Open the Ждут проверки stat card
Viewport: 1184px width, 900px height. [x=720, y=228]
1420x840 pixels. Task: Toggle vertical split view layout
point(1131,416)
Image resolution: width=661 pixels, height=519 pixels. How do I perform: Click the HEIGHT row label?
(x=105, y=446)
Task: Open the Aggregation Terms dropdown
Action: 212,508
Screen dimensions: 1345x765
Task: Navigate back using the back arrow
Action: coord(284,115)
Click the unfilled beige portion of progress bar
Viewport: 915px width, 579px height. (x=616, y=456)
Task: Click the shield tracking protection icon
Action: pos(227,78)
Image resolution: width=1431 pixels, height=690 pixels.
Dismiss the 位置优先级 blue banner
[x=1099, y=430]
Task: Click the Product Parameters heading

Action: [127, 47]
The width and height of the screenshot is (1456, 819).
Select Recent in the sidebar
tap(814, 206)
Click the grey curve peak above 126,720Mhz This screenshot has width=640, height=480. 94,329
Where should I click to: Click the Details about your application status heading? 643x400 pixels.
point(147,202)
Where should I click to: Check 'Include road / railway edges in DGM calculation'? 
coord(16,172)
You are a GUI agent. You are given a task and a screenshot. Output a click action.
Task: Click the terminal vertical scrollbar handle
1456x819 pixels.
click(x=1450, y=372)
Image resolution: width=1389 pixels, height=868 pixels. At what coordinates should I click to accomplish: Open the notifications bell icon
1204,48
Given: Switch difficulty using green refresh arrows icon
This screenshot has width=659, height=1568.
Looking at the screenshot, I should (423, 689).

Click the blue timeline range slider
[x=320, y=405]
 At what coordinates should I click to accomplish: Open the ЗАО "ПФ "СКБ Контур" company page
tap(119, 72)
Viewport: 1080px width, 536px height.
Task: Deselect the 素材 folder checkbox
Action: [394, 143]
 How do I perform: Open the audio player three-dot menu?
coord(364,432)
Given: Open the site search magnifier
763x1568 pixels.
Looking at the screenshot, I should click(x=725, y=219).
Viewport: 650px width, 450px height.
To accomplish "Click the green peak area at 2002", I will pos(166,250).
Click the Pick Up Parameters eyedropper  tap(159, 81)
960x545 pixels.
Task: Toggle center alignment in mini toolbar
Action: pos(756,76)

**What is needed:**
Could you reproduce every entry above word for word, with nothing changed?

**Solution below:**
Open the Ждут проверки stat card
Viewport: 1184px width, 900px height. [x=720, y=228]
1420x840 pixels. Task: Toggle vertical split view layout
point(1131,416)
Image resolution: width=661 pixels, height=519 pixels. How do I perform: Click the HEIGHT row label?
(x=105, y=446)
Task: Open the Aggregation Terms dropdown
Action: 212,508
Screen dimensions: 1345x765
Task: Navigate back using the back arrow
Action: coord(284,115)
Click the unfilled beige portion of progress bar
Viewport: 915px width, 579px height. (x=616, y=456)
Task: Click the shield tracking protection icon
Action: pos(227,78)
Image resolution: width=1431 pixels, height=690 pixels.
Dismiss the 位置优先级 blue banner
[x=1099, y=430]
Task: Click the Product Parameters heading

Action: [127, 47]
The width and height of the screenshot is (1456, 819).
Select Recent in the sidebar
tap(814, 206)
Click the grey curve peak above 126,720Mhz This screenshot has width=640, height=480. 94,329
Where should I click to: Click the Details about your application status heading? 643x400 pixels.
point(147,202)
Where should I click to: Check 'Include road / railway edges in DGM calculation'? 
coord(16,172)
You are a GUI agent. You are given a task and a screenshot. Output a click action.
Task: Click the terminal vertical scrollbar handle
1456x819 pixels.
click(x=1450, y=372)
Image resolution: width=1389 pixels, height=868 pixels. At what coordinates should I click to accomplish: Open the notifications bell icon
1204,48
Given: Switch difficulty using green refresh arrows icon
This screenshot has width=659, height=1568.
Looking at the screenshot, I should (423, 689).

Click the blue timeline range slider
[x=320, y=405]
 At what coordinates should I click to accomplish: Open the ЗАО "ПФ "СКБ Контур" company page
tap(119, 72)
Viewport: 1080px width, 536px height.
Task: Deselect the 素材 folder checkbox
Action: [394, 143]
 How do I perform: Open the audio player three-dot menu?
coord(364,432)
Given: Open the site search magnifier
763x1568 pixels.
Looking at the screenshot, I should click(x=725, y=219).
Viewport: 650px width, 450px height.
To accomplish "Click the green peak area at 2002", I will pos(166,250).
Click the Pick Up Parameters eyedropper  tap(159, 81)
960x545 pixels.
Task: Toggle center alignment in mini toolbar
Action: pos(756,76)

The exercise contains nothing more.